„I oto Słowo stało się Ciałem! Jest Uniwersytet Opolski – Alma Mater Opoliensis! Dzięki Ci, dobry Boże, za to, że pozwoliłeś mi dożyć tej wielkiej chwili. To za Twoim przyzwoleniem moja Ziemia Rodzinna, tak haniebnie poniżana, ośmieszana i uciskana przez obcych na przestrzeni kilku wieków wywyższona została. Gaudeamus igitur! Ciesz się także Ty, Polsko, Matko Nasza, Gaude Mater Polonia, gdyż światło dostojeństwa, jakie z Uniwersytetu Opolskiego promieniować będzie, i Twojemu Majestatowi chwały przysporzy”.
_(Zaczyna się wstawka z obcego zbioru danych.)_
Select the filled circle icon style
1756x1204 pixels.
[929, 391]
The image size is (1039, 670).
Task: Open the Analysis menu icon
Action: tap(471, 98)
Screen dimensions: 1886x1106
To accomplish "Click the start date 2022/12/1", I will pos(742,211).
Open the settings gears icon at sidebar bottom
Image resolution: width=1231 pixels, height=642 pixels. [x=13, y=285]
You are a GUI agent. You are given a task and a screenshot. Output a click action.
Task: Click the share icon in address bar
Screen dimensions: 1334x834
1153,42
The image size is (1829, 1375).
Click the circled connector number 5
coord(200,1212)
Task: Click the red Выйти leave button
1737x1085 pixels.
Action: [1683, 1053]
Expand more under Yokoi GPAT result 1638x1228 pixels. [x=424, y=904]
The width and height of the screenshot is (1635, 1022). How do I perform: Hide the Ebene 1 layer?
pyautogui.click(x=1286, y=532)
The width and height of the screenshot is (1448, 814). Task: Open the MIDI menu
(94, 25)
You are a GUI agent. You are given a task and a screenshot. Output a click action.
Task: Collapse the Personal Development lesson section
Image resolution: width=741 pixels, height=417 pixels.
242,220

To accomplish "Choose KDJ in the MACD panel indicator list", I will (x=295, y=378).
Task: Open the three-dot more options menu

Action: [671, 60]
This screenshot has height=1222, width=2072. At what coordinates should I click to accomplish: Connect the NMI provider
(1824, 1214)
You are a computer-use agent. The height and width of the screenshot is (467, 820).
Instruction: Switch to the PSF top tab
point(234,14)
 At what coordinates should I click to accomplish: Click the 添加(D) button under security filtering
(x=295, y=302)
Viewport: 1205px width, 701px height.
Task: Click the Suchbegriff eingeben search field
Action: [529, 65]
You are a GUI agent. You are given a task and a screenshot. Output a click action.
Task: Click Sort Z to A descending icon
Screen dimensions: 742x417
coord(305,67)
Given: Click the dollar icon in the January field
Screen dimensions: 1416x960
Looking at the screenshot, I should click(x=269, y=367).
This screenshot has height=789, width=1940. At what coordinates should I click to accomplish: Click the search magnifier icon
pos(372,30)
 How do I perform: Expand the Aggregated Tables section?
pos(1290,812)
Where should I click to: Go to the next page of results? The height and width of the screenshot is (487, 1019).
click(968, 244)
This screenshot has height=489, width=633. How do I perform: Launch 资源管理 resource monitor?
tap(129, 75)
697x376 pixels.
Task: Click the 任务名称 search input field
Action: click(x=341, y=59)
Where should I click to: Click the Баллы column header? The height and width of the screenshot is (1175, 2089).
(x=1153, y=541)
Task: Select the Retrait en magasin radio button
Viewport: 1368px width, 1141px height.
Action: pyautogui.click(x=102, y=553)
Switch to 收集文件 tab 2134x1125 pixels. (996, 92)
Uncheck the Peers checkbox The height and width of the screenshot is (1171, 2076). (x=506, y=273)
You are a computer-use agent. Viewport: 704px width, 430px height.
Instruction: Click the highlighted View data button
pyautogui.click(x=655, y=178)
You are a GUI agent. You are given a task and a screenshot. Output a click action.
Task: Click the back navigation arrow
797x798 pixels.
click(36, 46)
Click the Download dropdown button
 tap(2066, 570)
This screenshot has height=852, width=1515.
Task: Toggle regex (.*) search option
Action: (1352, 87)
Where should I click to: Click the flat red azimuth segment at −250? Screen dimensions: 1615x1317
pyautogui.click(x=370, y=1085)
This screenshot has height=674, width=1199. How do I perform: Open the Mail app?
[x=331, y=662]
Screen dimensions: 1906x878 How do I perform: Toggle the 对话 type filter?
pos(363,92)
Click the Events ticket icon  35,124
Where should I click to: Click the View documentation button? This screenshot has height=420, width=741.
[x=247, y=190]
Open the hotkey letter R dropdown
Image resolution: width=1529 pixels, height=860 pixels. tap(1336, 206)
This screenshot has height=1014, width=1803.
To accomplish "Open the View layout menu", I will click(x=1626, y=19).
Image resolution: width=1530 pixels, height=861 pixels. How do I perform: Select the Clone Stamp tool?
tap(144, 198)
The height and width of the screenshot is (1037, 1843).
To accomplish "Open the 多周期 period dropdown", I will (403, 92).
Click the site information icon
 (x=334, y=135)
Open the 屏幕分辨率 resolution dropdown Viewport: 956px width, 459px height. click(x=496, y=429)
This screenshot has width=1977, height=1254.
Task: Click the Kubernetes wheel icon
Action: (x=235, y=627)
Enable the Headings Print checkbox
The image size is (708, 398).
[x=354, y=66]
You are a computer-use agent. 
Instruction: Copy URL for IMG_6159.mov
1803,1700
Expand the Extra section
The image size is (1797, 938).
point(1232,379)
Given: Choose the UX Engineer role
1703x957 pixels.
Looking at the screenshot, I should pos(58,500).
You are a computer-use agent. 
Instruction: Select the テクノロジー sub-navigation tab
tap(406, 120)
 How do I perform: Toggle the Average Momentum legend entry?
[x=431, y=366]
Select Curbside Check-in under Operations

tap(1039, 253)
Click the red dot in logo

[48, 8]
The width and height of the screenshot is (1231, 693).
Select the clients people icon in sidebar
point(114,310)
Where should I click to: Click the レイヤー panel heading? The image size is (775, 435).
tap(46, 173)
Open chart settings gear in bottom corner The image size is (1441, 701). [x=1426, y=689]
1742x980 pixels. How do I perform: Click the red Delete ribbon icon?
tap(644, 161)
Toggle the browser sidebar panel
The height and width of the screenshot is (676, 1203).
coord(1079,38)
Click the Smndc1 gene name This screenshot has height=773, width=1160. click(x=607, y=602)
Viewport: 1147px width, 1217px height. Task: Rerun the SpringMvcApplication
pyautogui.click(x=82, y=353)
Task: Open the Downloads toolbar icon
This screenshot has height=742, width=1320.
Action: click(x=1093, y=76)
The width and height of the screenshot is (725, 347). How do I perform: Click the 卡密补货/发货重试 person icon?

Prof. Franciszek Marek – Godność, dostojeństwo, posłannictwo
Takimi, świadomie patetycznymi, słowami witał profesor Franciszek Marek powołanie do życia uchwałą sejmową – przed 30 laty, 10 marca 1994 roku – Uniwersytetu Opolskiego. Cytat ten wszedł do napisanej przez profesora książki „Godność, dostojeństwo i posłannictwo uniwersytetu”. Początek dał jej wykład, jaki profesor wygłosił w 1988 roku na zamku w Brzegu, gdzie zebrał się Społeczny Komitet do spraw Powołania Uniwersytetu w Opolu. Franciszek Marek mówił tam o historycznych przesłankach powołania do życia Uniwersytetu Piastowskiego.
Książkę o godności uniwersytetu udało się autorowi przekazać samemu Janowi Pawłowi II. Papież zwierzył się kiedyś abp. Alfonsowi Nossolowi, że lubi książkę opolskiego profesora nie tylko za logiczne przejście w opisywaniu dziejów uniwersytetów od średniowiecza do współczesności, ale także za łacińskie tytuły rozdziałów.
Studia Franciszek Marek rozpoczął we Wrocławiu w 1950 roku. Ukończył je – jako najmłodszy absolwent – w wieku zaledwie 23 lat. Był też najmłodszym asystentem, gdy w 1954 rozpoczynał karierę nauczyciela akademickiego w nowo powstałej Wyższej Szkole Pedagogicznej w Opolu. Łączy więc w sobie nowo kreowany doktor honorowy dwa ważne jubileusze: 30-lecia Uniwersytetu Opolskiego i 70-lecia akademickości Opola.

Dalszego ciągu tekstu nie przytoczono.